| GIVEN INSTRUCTION |
Copy out, with no changes, the lines that run from the start of the records through the line containing "coord(1544,21)", including that final line.

| Click-target data |
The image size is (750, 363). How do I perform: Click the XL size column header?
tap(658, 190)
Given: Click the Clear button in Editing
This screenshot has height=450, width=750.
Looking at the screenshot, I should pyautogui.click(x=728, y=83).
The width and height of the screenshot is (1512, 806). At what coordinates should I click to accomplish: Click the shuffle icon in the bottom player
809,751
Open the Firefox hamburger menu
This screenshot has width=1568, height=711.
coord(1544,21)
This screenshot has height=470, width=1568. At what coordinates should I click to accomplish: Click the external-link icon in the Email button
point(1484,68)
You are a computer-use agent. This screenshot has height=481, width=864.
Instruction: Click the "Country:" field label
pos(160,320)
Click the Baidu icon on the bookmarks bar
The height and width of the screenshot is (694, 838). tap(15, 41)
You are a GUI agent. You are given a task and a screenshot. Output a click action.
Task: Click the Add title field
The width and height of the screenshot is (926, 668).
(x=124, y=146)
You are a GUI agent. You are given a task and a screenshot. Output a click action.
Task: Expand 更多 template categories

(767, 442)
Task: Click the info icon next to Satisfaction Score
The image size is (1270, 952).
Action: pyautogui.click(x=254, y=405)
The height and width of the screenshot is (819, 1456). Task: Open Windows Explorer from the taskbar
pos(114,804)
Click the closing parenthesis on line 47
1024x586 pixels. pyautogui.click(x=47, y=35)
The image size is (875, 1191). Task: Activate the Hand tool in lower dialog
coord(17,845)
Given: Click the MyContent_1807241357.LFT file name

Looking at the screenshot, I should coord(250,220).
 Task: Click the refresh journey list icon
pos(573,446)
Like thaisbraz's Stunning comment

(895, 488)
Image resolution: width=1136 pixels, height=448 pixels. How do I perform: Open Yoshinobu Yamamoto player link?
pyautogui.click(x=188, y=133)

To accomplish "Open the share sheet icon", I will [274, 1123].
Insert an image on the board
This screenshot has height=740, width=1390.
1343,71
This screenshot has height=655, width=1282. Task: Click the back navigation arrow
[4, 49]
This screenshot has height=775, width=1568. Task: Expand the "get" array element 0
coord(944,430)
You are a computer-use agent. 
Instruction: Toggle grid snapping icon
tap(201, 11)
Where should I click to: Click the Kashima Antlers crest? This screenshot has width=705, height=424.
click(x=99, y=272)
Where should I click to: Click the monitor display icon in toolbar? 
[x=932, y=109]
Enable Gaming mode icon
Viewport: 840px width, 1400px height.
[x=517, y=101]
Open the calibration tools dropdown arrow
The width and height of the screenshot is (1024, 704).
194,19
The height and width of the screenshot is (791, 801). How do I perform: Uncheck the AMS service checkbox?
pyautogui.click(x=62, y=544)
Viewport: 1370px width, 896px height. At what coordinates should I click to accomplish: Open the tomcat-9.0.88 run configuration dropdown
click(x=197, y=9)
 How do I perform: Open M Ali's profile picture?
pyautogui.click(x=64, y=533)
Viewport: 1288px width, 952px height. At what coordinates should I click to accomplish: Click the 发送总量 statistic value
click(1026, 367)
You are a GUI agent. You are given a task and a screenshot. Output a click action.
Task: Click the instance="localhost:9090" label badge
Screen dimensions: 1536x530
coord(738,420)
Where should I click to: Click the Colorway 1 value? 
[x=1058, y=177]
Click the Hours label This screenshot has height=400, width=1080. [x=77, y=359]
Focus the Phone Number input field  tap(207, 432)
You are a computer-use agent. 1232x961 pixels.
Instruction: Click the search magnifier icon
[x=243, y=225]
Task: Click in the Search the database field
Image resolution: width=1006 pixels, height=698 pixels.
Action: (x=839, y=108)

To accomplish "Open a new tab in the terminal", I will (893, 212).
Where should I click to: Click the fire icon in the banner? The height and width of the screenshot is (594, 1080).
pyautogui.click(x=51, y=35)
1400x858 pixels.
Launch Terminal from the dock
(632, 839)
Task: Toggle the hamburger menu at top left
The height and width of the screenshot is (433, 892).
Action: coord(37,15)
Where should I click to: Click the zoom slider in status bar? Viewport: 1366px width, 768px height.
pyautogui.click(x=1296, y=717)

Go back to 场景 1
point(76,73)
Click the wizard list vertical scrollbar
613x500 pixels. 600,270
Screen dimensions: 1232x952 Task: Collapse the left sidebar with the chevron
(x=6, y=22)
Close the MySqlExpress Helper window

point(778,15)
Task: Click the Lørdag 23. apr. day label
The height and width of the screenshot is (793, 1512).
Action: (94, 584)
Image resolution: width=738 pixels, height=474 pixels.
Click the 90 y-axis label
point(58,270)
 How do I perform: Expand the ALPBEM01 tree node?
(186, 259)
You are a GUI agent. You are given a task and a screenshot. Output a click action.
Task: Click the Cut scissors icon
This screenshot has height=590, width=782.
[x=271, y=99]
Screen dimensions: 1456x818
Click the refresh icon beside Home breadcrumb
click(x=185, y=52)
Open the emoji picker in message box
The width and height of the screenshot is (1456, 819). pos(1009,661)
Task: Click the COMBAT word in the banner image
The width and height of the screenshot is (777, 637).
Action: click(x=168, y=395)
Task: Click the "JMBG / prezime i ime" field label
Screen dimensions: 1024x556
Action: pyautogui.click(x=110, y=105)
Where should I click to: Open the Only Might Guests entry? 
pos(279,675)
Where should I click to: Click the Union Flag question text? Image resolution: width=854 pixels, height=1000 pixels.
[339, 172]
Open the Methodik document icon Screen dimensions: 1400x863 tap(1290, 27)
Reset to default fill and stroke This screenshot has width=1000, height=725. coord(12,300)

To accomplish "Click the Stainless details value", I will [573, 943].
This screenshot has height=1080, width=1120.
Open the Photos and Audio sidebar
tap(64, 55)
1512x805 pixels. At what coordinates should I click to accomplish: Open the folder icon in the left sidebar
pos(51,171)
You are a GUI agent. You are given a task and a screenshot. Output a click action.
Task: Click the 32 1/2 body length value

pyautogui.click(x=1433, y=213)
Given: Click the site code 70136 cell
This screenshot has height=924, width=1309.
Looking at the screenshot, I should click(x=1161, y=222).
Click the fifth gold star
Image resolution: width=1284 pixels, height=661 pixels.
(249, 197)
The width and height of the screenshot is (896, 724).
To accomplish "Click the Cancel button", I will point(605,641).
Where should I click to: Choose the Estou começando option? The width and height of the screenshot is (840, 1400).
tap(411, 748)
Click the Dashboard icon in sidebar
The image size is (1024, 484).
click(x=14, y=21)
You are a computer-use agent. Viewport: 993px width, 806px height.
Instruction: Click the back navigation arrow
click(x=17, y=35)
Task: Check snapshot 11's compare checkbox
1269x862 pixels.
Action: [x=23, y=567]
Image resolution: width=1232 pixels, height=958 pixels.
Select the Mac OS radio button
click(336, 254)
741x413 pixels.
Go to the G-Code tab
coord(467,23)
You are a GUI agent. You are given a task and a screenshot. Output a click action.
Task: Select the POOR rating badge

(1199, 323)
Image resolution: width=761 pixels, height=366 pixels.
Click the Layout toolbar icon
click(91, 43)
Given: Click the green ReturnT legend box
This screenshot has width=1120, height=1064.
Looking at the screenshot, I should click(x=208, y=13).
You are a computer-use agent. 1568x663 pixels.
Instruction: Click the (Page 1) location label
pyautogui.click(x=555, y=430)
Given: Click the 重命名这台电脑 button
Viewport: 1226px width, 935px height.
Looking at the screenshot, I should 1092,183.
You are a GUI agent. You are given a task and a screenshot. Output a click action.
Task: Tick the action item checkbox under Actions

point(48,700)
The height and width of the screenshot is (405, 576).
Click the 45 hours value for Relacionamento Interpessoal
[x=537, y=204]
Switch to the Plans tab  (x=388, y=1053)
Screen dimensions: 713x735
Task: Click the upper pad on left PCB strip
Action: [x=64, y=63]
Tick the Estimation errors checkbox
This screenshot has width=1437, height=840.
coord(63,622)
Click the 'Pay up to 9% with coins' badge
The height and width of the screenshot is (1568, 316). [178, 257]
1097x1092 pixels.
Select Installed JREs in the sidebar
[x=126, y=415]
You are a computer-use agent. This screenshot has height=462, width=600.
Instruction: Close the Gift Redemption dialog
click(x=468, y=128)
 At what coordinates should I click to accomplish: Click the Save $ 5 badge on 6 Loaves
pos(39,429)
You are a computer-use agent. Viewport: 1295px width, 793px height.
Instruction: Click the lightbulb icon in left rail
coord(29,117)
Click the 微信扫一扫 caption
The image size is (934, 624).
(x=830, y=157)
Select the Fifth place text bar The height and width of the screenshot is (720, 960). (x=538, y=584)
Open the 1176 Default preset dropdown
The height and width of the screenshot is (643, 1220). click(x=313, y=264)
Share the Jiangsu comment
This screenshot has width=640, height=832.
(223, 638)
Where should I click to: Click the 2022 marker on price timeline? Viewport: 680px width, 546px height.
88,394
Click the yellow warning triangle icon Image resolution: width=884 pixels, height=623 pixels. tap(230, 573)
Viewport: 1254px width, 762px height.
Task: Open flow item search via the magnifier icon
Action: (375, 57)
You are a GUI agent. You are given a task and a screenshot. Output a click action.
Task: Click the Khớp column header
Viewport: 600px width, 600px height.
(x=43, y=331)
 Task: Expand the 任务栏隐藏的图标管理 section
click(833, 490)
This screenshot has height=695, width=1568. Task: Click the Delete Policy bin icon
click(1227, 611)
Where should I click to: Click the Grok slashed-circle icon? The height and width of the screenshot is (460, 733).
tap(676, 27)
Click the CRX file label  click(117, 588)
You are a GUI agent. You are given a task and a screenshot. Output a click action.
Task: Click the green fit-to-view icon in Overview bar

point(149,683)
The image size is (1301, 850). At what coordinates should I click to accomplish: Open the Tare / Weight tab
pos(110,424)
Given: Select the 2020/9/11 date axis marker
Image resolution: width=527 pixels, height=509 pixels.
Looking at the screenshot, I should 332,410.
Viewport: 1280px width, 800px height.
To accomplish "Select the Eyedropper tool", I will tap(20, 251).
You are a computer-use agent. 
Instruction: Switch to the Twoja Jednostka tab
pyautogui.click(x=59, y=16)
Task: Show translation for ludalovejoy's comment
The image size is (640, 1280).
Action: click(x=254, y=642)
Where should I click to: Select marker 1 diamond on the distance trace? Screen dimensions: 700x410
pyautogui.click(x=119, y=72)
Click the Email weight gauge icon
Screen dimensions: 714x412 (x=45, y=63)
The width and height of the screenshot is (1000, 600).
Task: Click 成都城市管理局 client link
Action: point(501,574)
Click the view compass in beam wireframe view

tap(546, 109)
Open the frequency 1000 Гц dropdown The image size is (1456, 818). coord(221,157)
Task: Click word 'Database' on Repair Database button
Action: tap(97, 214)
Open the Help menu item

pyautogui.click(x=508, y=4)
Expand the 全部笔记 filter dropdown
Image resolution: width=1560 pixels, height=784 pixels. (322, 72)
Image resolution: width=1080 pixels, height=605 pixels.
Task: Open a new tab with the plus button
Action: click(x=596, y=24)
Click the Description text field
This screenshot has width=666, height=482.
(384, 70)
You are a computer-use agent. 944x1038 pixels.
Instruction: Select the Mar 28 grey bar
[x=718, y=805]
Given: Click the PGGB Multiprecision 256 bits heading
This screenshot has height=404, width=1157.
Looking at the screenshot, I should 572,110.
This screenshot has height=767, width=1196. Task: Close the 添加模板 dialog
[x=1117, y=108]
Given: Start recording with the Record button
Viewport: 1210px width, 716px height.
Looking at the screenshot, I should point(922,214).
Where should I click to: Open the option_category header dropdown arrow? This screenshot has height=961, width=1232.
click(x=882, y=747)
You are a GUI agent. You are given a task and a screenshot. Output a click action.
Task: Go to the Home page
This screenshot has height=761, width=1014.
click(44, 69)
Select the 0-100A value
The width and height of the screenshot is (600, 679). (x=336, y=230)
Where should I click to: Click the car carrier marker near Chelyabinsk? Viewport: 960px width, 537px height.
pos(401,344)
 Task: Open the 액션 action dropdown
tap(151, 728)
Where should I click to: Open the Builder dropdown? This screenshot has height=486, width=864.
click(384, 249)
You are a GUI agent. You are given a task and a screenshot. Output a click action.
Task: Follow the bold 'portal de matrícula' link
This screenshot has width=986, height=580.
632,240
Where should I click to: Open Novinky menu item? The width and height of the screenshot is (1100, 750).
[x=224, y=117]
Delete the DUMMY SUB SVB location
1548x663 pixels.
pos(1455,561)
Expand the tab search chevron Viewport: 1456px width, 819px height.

| SOLUTION TO THIS EXERCISE |
The image size is (750, 363). How do I perform: Click the XL size column header?
tap(658, 190)
Given: Click the Clear button in Editing
This screenshot has height=450, width=750.
Looking at the screenshot, I should pyautogui.click(x=728, y=83).
The width and height of the screenshot is (1512, 806). At what coordinates should I click to accomplish: Click the shuffle icon in the bottom player
809,751
Open the Firefox hamburger menu
This screenshot has width=1568, height=711.
coord(1544,21)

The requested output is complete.